LA
CRISE ATTEINT L’ILE DE
ROBINSON CRUSOE
« Vendredi, dit Robinson Crusoe, je suis désolé, je
crains d’être obligé de te licencier.
- Que voulez-vous dire, maître ?
- Eh bien, il reste une
grosse part de la récolte de l’an dernier. Je n’ai pas besoin que tu en
prépares une pour l’an prochain. J’ai assez de peaux de chèvre pour le restant
de mes jours. Ma maison n’a pas besoin de réparations. Je peux ramasser des
œufs de tortue moi-même. Il y a surproduction. Quand j’aurai besoin de toi, je
te ferai signe. Tu n’as pas besoin de rester par ici.
- Très bien, maître. Je préparerai ma propre récolte, je
construirai ma propre hutte et je ramasserai tous les œufs et toutes les noix
que je voudrai moi-même. Ça ira très bien.
- Et où vas-tu faire tout ça, Vendredi ?
- Ici, sur l’île.
- Cette île m’appartient, tu sais. Je ne peux pas te laisser
faire ça. Etant donné que tu ne peux pas me payer quoi que ce soit, ce serait
comme si je ne possédais rien du tout.
- Bon, eh bien, je me construirai une barque, et je pêcherai dans
l’océan. Il ne t’appartient pas, lui.
- D’accord, tant que tu ne te sers pas d’un de mes arbres pour
ta barque, ni de mes terres pour la construire, ni de mes plages pour
embarquer, et tant que tu pêches assez loin, hors de mes eaux territoriales.
- Je n’y avais jamais pensé, maître. Mais je peux me
débrouiller sans bateau. Je nagerai jusqu’à ce rocher là-bas, je pêcherai de
là, et je ramasserai des œufs de
mouettes.
- Non, Vendredi. Ce rocher m’appartient. Ce sont mes eaux
territoriales.
- Que vais-je faire, maître ?
- C’est ton problème, Vendredi. Tu es un homme libre, et tu
sais ce qu’on fait aux individualistes forcenés dans cette contrée.
- Bon alors, je mourrai de faim, je pense, maître. Puis-je
rester ici jusque là ? Ou bien dois-je nager au-delà des tes eaux
territoriales pour m’y noyer ou y périr d’inanition ?
- J’ai pensé à quelque chose pour toi, Vendredi. Je n’aime pas
porter mes ordures jusqu’au rivage, tous les jours. Tu peux rester et faire ça.
Et tout ce qui restera quand mon chien et mon chat auront mangé, tu pourras le
prendre. Tu as de la chance.
- Merci, maître. Ça, c’est de la vraie charité.

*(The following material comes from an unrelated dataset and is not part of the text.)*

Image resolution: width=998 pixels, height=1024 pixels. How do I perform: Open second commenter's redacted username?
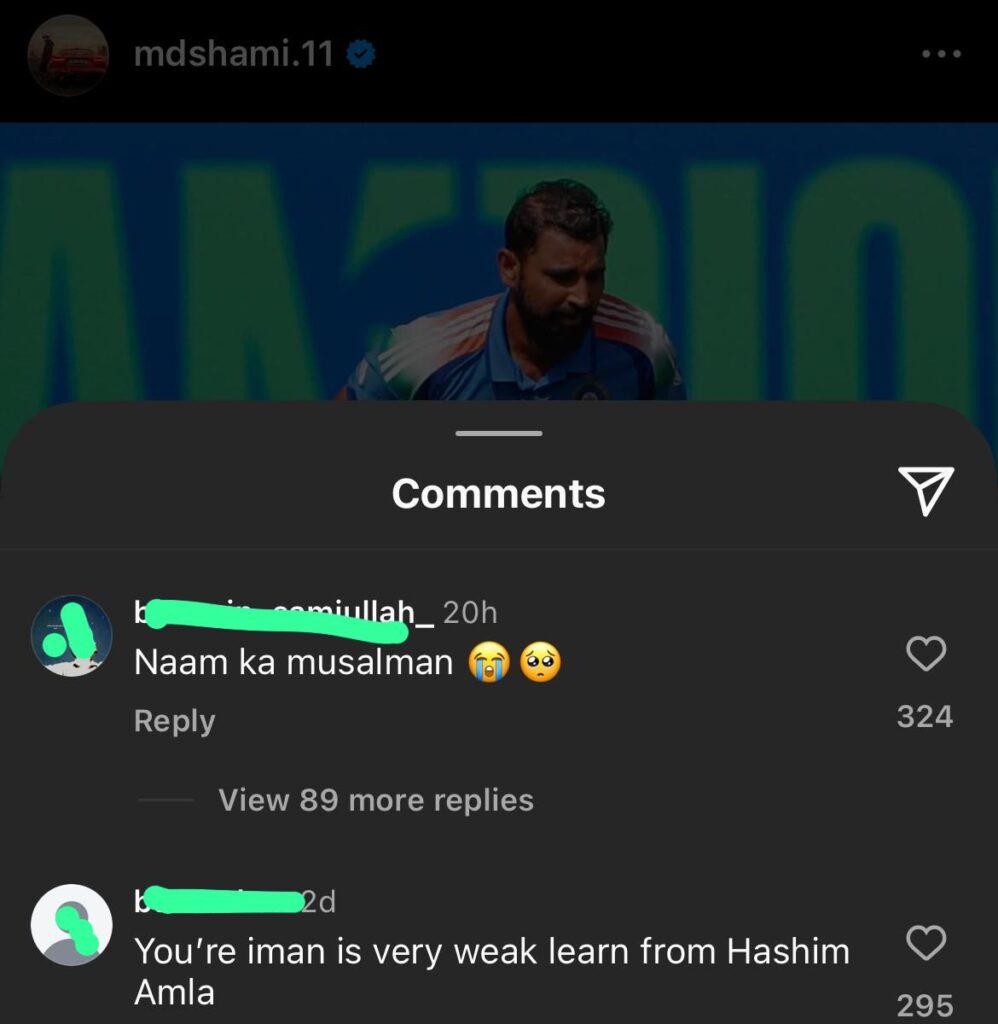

- Encore une chose, Vendredi. Cette île est surpeuplée. 50 %
des gens qui habitent ici sont au chômage. Nous traversons une crise très
grave, et je ne vois aucun moyen d’y mettre fin. Seul un charlatan dirait qu’il
peut faire ça. Alors reste aux aguets et
ne laisse personne débarquer pour s’installer.

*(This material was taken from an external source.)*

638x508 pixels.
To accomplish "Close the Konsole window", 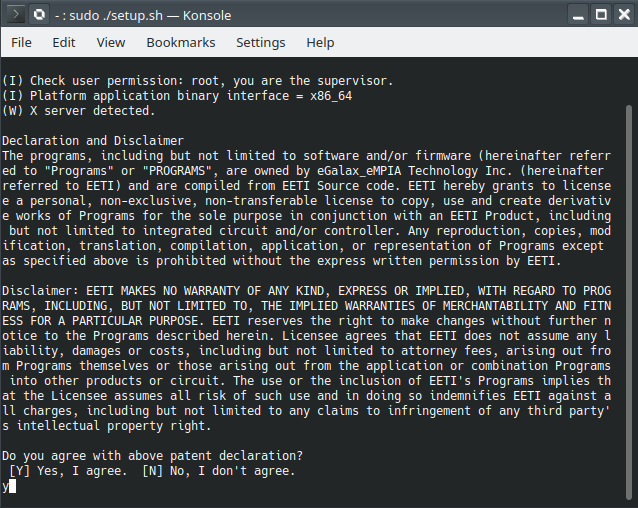I will 623,15.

Et si un bateau arrive, ne laisse pas ses occupants décharger de
marchandises d’aucune sorte. Il faut que tu sois protégé contre la main-d’œuvre
étrangère. Les conditions sont d’ailleurs saines, au fond. Et la prospérité est
toute proche. »
Mary Atterbury
L’auteur de cette satire est Mary
Atterbury. Elle a été publiée dans l’ Industrial
Worker (journal des IWW) le 9 février 1932, et reproduite dans Rebel Voices, an IWW Anthology, de Joyce
Kornbluh (éd.), PM Press, Oakland, 2011, pp 369-370 ; dans lequel il est
précisé qu’ « on ne sait rien de Mrs Mary Atterbury.»